2. I have heard arguments from both sides. Ld. defense Counsel has prayed for discharge of all accused by stating that marriage between parties was solemnised in Bihar. Cruelty and harassment was done at her matrimonial house at Gorakhpur. Therefore, this Court has no jurisdiction to try the case. He has relief upon the judgment of Hon'ble Delhi High Court in Mohanlal and another Vs. State 1999 (III) A.D. (Cr.) DHC 369. On the other hand, Ld. APP has also relief upon the judgment of Hon'ble Delhi High Court in Pritam Singh and ors. Vs. State of Delhi and Anr. 1999 II AD (Delhi) 733 and stated that this Court has jurisdiction to try the case as offences u/s. 498A IPC and 406 IPC are continuing ones and demand of return of dowry articles has been made by the complainant in Delhi.
3. I have perused the case file. It is not disputed that marriage between parties was solemnised in Bihar and complainant lived at her matrimonial home at Gorakhpur after marriage where the alleged harassment and cruelty was stated to have been committed upon her. The sole question to be decided is whether Delhi Court has jurisdiction to try this case or not.
4. Chapter XIII of Cr.P.C. deals with jurisdiction of Criminal courts in enquiry and trials. Section 177 provides the general rule that every offence shall ordinarily be enquired into and tried by court within whose local jurisdiction it was committed. Sections 178 to 184 Cr.P.C. carve out certain exceptions to the general rule. Section 178 Cr.P.C. provides for the place of enquiry of trial when it is uncertain in which of the several local areas as offence was committed or whether the offence was committed partly in one area and partly in other or where a continuing offence is committed in more local areas than one or where it consists of several acts done in different local areas.
5. Section 178 Cr.P.C. is reproduced as below for ready references:-
a) When it is uncertain in which of several local areas an of-
fence was committed, or
b) Where an offence is committed partly in one local area and partly in another, or
c) Where an offence is a continuing one, and continues to be committed in more local areas than one, or
d) Where it consists or several acts done indifferent local areas, it may be inquired into or tried by a Court having juris-
diction over any of such local areas.
6. Section 181(4) Cr.P.C. provides for the place of enquiry or trial for the offence of criminal misappropriation or criminal breach of trust. It provides that such offence can be tried by the court within whose local jurisdiction the offence was committed or any part of the property which is the subject of the offence was received or retained or was required to be returned or accounted for, by the accused persons.

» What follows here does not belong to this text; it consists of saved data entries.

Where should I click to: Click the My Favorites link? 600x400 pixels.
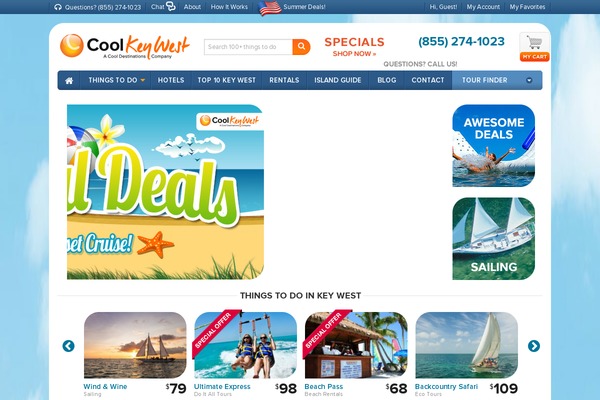pos(527,7)
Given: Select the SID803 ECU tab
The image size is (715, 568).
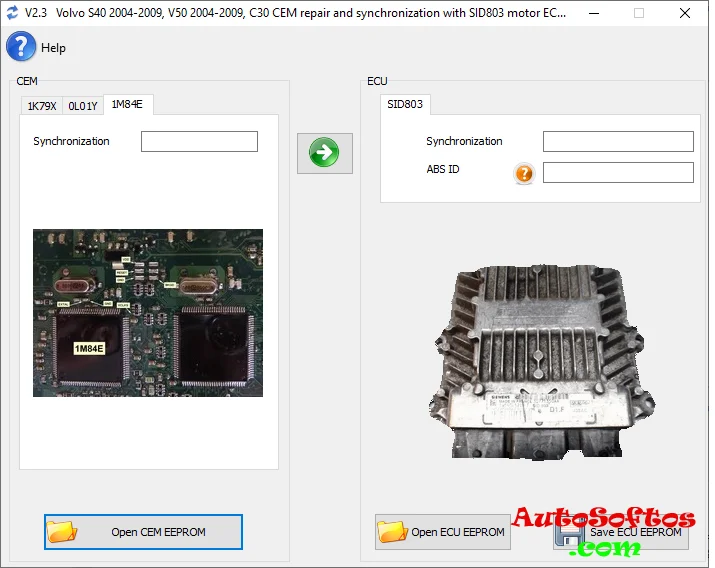Looking at the screenshot, I should pos(405,105).
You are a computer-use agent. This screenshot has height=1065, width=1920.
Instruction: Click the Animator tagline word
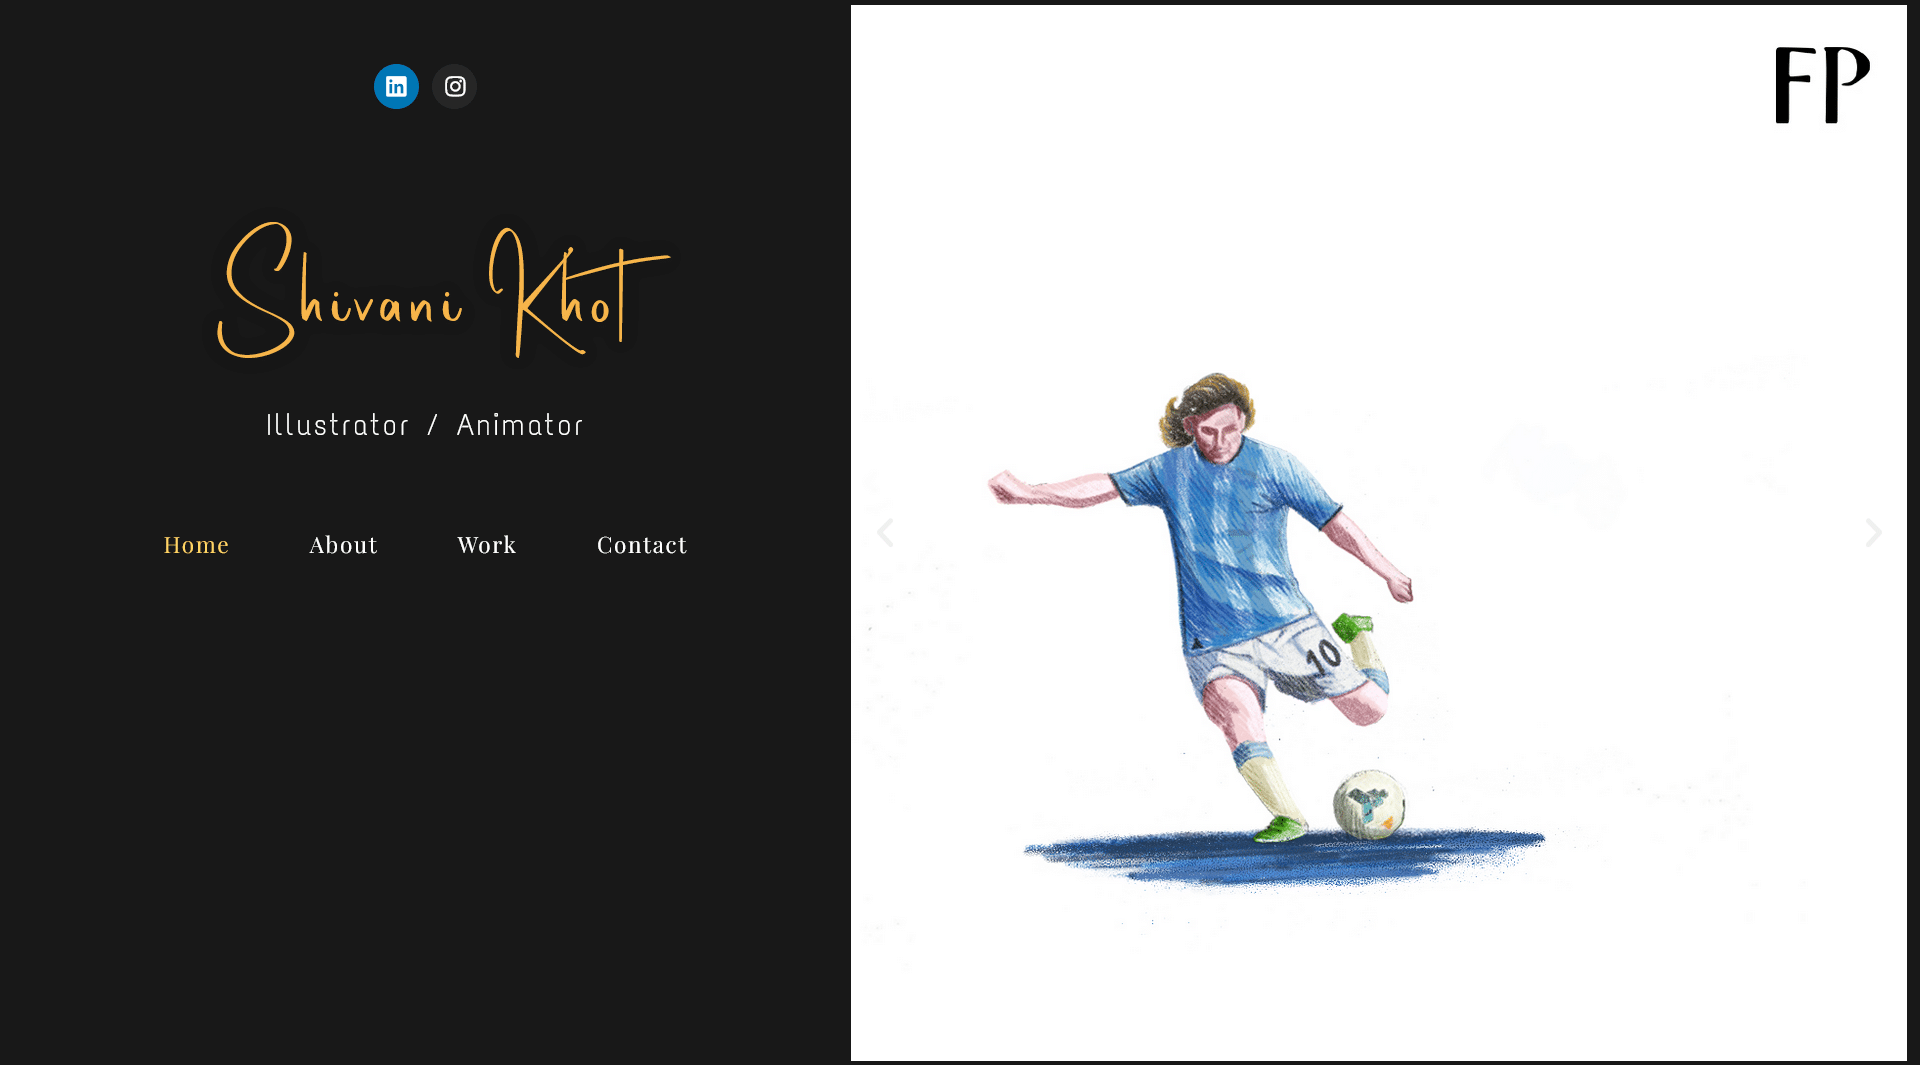tap(520, 426)
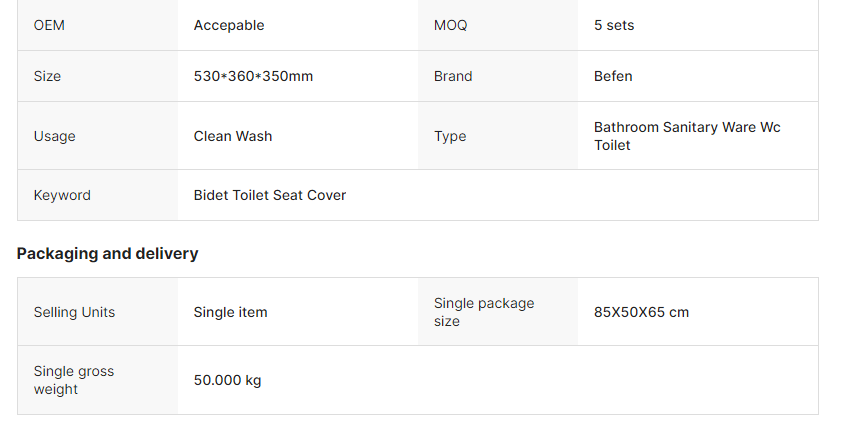This screenshot has width=842, height=431.
Task: Click the "Single package size" label
Action: click(x=484, y=312)
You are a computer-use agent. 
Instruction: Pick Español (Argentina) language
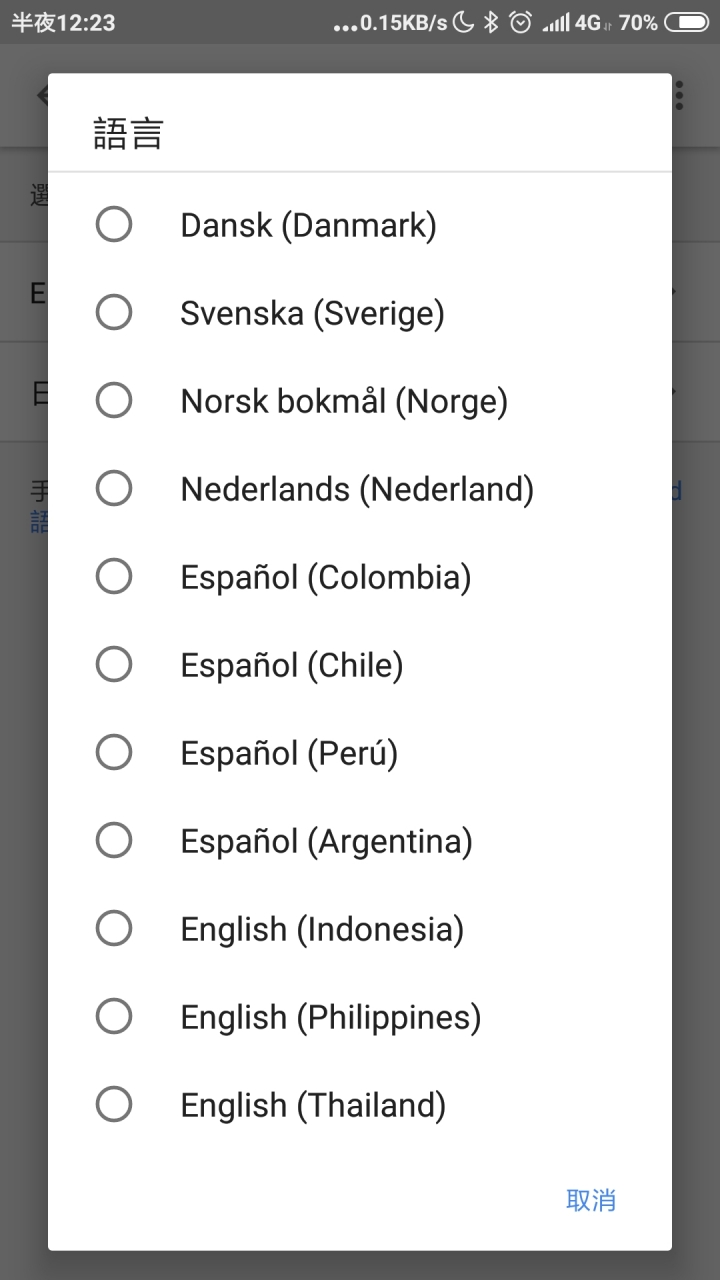360,841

Section 181 Cr.P.C. is reproduced as below for ready reference:-
(4) Any of offence of criminal misappropriation or of criminal breach of trust may be enquired into or tried by a court within whose local jurisdiction the offence was committed or any part of the property which is the subject of an offence was received or retained, or was required to be returned or accounted for, by accused persons.
7. Section 6 of Dowry Prohibition Act, 1961 supplements the law with regard to offence under Sec. 406 of the Indian Penal Code insofar as dowry articles are concerned. It provides that where any dowry article is re- ceived by any person, that persons shall transfer it to the woman in con- nection with whose marriage that articles has been received and pending such transfer shall hold it in trust for the benefit of the woman. In other words, the person receiving the dowry articles is under a legal obligation to transfer the same to the woman for whom he holds the dowry in trust.

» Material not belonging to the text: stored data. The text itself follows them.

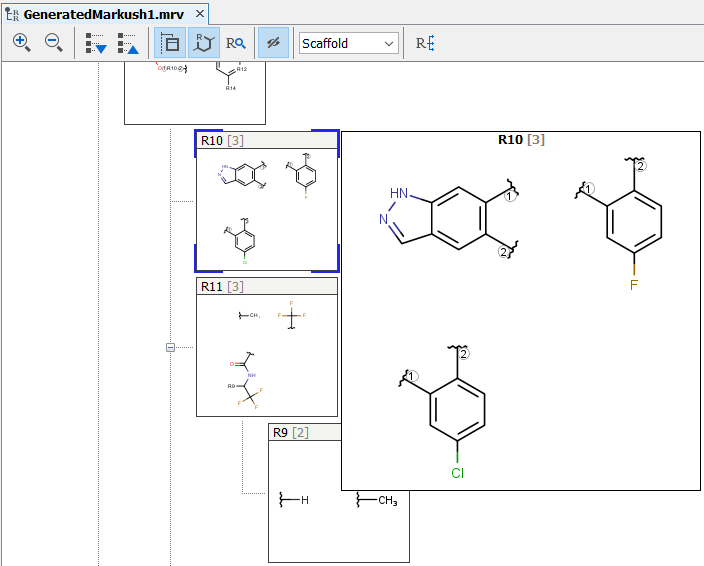Viewport: 704px width, 566px height.
Task: Expand all tree nodes via toolbar icon
Action: [96, 43]
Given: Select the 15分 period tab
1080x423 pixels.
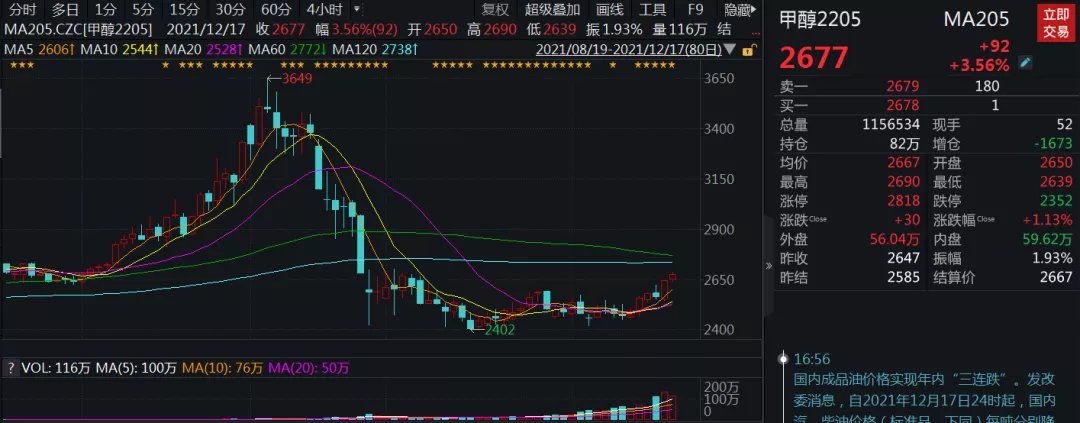Looking at the screenshot, I should tap(184, 10).
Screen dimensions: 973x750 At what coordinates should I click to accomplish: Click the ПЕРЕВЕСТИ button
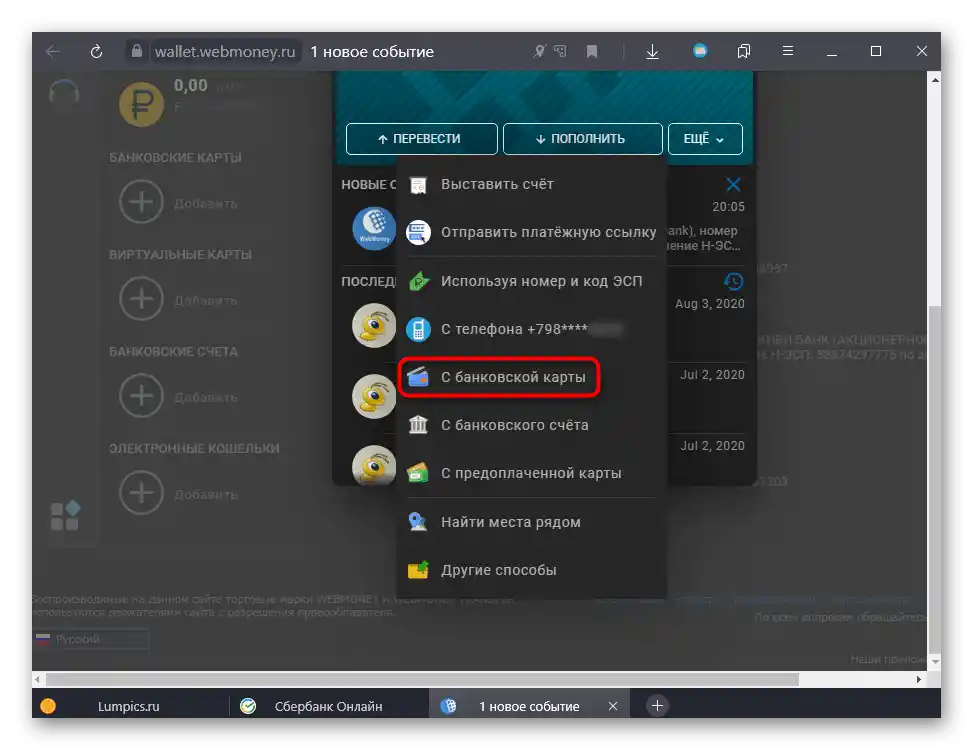(421, 138)
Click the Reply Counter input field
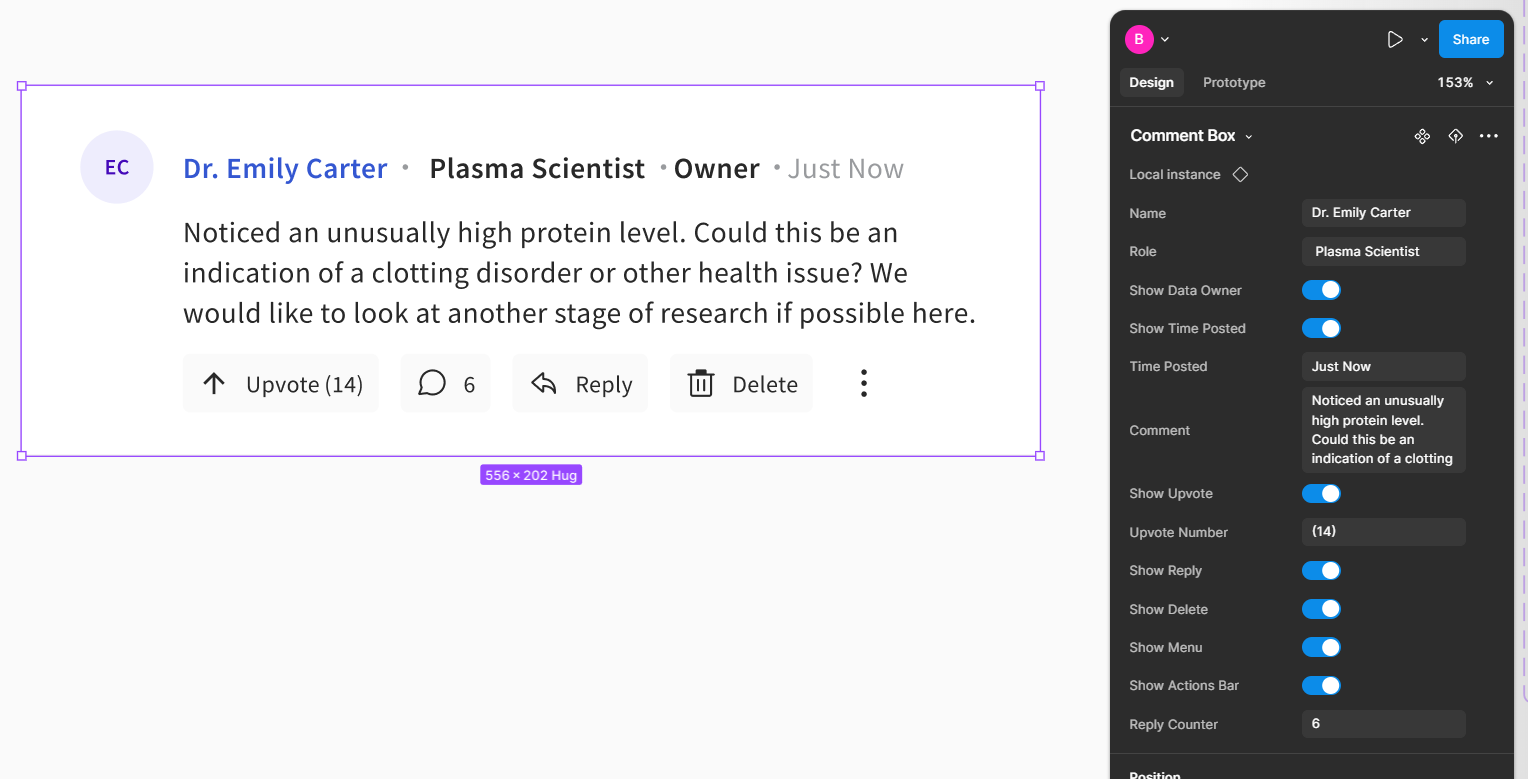The image size is (1528, 779). click(1383, 724)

8. No doubt the marriage was solemnised in Bihar and complainant lived at her matrimonial home at Gorakpur but she made the demand of the return of her dowry articles at Delhi through her complaint filed before dowry cell, Nanakpur on 20.2.297.
9. Hon'ble Delhi High Court in Pritam Singh and Ors. Vs. State of Delhi and another, 1999 II AD (Delhi) 733 has observed that, "Offence u/s. 498A and 406 IPC are continuing ones and in order to provide real protection and to avoid any ambiguity, it would be desirable that offences u/ss. 498A & 406 IPc relating to matrimonial matters should be included in sub-section (2) of Section 182 Cr.P.C."
10. In Arun Vyas and Anr. Vs. Anita Vyas , it was held by Hon'ble Supreme Court that, "The essence of the offence in Section 498A IPC is cruelty which is a continuing offence and in each occasion on which the wife was subjected to cruelty, she would have a new starting point of limitation."
11. Section 178 Cr.P.C. clearly provides that a continuing offence can be enquired into or tried by the court having jurisdiction over the area where the offence in committed.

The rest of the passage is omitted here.